Given data>
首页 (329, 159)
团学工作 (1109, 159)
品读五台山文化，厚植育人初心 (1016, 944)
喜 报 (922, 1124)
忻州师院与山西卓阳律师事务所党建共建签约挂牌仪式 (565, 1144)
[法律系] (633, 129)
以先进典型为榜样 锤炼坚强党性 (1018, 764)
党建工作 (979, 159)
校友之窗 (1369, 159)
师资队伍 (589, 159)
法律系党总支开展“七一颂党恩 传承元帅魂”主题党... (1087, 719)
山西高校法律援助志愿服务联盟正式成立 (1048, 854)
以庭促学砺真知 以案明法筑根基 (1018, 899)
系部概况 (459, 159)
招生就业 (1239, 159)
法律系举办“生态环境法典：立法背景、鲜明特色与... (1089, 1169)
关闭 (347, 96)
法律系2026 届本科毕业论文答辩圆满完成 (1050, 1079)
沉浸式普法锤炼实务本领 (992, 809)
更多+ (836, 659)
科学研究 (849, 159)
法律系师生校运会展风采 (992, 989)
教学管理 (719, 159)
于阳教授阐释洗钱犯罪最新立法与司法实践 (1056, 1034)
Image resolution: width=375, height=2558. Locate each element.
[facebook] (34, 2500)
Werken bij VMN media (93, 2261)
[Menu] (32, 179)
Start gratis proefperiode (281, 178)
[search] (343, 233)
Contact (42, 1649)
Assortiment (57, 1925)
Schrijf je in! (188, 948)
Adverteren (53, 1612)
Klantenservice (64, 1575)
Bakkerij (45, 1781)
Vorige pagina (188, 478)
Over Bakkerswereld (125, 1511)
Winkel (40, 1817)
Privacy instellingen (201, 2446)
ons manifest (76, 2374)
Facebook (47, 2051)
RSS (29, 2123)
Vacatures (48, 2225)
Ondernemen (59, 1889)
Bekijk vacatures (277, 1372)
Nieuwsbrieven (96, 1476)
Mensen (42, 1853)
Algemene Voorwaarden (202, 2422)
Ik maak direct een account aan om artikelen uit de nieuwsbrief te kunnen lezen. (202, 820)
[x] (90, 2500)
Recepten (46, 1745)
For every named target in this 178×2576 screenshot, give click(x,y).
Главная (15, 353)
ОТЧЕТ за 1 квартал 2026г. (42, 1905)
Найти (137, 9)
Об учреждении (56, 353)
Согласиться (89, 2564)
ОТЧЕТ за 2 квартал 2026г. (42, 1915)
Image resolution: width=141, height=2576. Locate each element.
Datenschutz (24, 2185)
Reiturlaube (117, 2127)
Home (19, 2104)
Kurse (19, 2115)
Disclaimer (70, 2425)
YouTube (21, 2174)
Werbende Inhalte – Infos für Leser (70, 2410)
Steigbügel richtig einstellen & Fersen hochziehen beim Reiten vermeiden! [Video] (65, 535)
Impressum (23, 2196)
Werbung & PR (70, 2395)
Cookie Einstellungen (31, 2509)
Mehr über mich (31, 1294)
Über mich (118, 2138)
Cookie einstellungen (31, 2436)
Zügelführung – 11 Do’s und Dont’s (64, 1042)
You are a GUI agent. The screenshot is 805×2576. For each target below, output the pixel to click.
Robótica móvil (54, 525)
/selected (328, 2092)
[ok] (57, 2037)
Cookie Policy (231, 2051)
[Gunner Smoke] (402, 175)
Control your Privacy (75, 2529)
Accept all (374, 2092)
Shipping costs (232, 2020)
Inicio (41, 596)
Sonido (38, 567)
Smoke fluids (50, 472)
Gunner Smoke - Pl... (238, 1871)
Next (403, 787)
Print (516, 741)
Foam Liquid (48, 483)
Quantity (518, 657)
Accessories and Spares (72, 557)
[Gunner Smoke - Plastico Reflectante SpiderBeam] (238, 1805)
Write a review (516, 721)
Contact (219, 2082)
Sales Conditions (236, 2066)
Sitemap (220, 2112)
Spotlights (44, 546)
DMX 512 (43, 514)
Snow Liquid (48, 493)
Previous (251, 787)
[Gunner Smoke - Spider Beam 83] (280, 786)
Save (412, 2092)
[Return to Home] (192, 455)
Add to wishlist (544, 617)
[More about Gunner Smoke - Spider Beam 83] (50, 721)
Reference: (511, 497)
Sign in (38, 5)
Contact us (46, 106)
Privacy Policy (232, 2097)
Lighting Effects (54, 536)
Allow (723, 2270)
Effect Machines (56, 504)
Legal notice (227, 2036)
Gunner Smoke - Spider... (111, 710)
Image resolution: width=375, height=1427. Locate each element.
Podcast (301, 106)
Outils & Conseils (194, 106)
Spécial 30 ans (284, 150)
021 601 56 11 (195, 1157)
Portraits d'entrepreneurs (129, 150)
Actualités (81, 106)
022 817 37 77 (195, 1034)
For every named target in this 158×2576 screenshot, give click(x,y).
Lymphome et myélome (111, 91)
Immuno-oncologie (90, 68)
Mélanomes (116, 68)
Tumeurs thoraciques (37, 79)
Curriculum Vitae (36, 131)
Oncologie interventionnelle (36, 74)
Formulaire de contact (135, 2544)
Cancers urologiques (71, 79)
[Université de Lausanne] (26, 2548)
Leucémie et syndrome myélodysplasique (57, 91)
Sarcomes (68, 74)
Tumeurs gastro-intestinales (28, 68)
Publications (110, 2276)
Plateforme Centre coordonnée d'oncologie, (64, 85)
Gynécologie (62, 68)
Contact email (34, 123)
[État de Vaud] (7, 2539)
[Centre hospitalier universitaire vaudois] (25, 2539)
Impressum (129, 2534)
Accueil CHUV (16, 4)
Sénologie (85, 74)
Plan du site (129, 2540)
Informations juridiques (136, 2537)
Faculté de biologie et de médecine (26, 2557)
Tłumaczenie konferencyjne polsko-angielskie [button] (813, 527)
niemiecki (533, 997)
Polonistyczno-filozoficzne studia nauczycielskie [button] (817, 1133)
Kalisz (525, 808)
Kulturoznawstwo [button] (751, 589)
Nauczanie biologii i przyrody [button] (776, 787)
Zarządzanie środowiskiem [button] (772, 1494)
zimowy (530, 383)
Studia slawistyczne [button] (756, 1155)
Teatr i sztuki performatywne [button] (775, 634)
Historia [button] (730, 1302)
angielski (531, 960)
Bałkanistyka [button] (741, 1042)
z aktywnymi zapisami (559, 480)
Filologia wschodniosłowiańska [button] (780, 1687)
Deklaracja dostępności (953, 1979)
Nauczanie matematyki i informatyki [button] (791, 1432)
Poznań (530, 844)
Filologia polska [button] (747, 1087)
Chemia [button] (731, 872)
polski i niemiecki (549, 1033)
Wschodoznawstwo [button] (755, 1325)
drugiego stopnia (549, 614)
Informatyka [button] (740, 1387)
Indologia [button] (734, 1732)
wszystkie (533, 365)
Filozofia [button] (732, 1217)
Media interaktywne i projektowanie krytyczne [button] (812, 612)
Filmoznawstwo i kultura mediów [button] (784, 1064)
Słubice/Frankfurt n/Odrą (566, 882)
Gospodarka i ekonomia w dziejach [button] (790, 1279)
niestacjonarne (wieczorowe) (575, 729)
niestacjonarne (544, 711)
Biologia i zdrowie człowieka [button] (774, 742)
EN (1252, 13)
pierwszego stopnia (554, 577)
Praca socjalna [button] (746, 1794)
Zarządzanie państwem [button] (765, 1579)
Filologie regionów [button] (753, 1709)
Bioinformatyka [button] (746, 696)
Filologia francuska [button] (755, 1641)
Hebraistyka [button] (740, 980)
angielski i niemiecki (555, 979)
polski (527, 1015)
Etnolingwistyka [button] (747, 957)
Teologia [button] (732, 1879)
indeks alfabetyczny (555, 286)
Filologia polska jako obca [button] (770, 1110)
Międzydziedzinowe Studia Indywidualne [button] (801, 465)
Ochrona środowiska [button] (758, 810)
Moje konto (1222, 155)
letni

Exercise objective>
Copy out only the lines running from the beginning of the data to the line with "Werken bij VMN media (93, 2261)", both ends included.

Expected output>
首页 (329, 159)
团学工作 (1109, 159)
品读五台山文化，厚植育人初心 (1016, 944)
喜 报 (922, 1124)
忻州师院与山西卓阳律师事务所党建共建签约挂牌仪式 (565, 1144)
[法律系] (633, 129)
以先进典型为榜样 锤炼坚强党性 (1018, 764)
党建工作 (979, 159)
校友之窗 (1369, 159)
师资队伍 (589, 159)
法律系党总支开展“七一颂党恩 传承元帅魂”主题党... (1087, 719)
山西高校法律援助志愿服务联盟正式成立 (1048, 854)
以庭促学砺真知 以案明法筑根基 (1018, 899)
系部概况 (459, 159)
招生就业 (1239, 159)
法律系举办“生态环境法典：立法背景、鲜明特色与... (1089, 1169)
关闭 (347, 96)
法律系2026 届本科毕业论文答辩圆满完成 (1050, 1079)
沉浸式普法锤炼实务本领 (992, 809)
更多+ (836, 659)
科学研究 (849, 159)
法律系师生校运会展风采 (992, 989)
教学管理 (719, 159)
于阳教授阐释洗钱犯罪最新立法与司法实践 (1056, 1034)
Image resolution: width=375, height=2558. Locate each element.
[facebook] (34, 2500)
Werken bij VMN media (93, 2261)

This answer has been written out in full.